If you follow the patents of other companies by age, you can see in which direction they are moving. Be ahead of the curve.
Even if you don’t write about it in your examples, you may be able to find trace elements that are hidden as know-how. Let’s get it.
You can see that the HH and H things are solidly in one area. The area is a series of high mountains.
In some places, there is only one H. I review the data to see if it was originally entered incorrectly. But if there is no mistake in the input, there may be a vein of ore that others have not noticed yet.
If you have high-throughput equipment, try to aim at the valleys of the mountain range, and you may find HHH.
If you can write a program, write a reverse design program and ask the computer to suggest a composition.
This is the story that I use in my college classes, so it is probably too boring for people who are doing AI/ML.
The problem is that only the people who actually do the work can decide whether the data should be removed or not, because the people who are doing AI/ML don’t even know what complex oxides are.

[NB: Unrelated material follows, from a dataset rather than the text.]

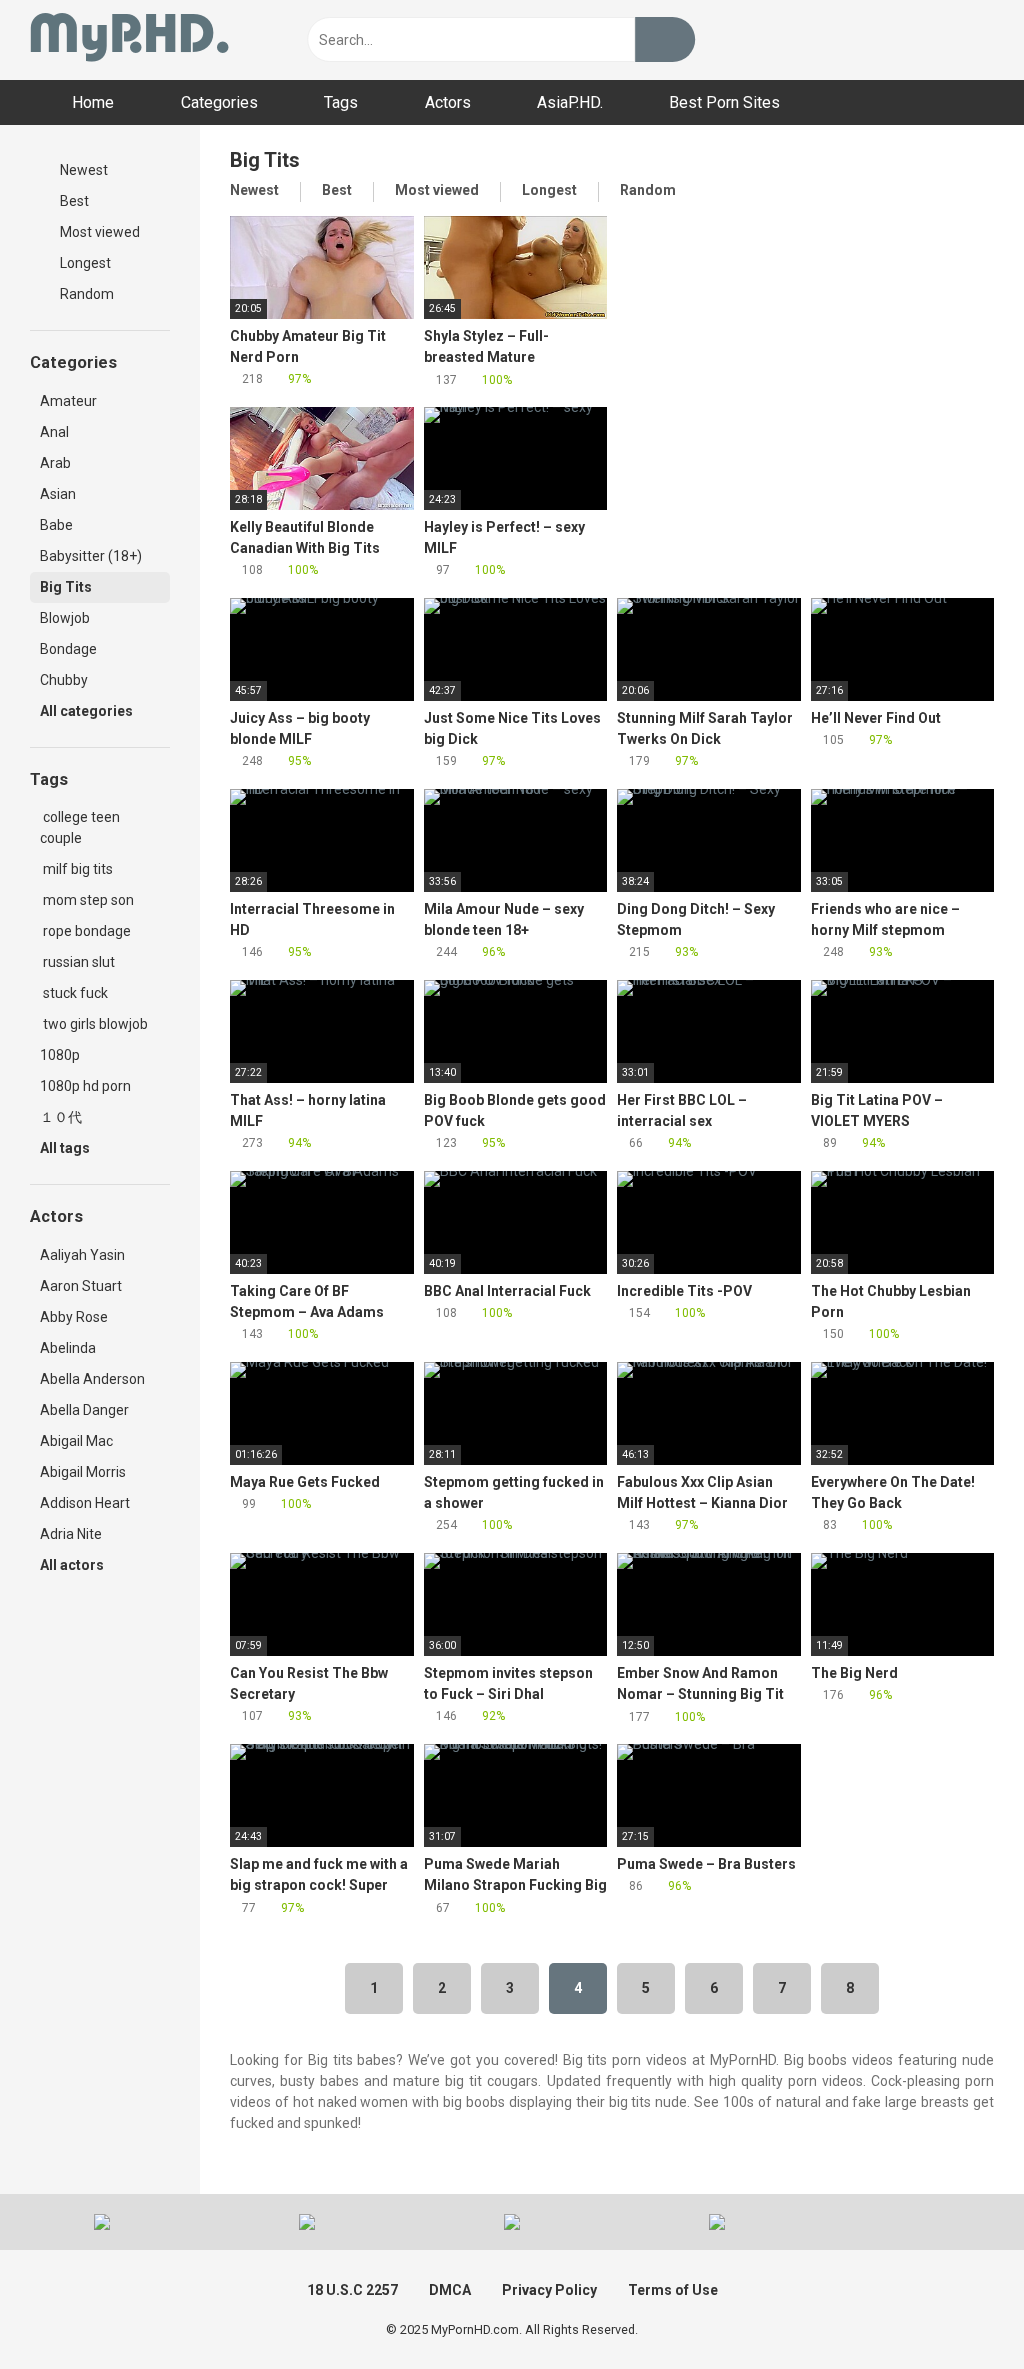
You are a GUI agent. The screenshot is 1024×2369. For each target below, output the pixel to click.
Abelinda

If it’s as simple as pushing two buttons in a blog post on a browser, it’s better done by an experimental chemist to get the exact answer you want. If that happens, the data scientist might lose his job.
I think it’s important to have people who can bridge the gap between the two.
In Japan, where nuclear power is scarce and fossil fuels are used to produce electricity for recharging, I don’t know if electric vehicles will be as clean as they could be, but I hope that those who are studying at pirika will keep their antennas high and ask themselves, “What can I do? I hope that those who are studying at pirika will keep their antennas high.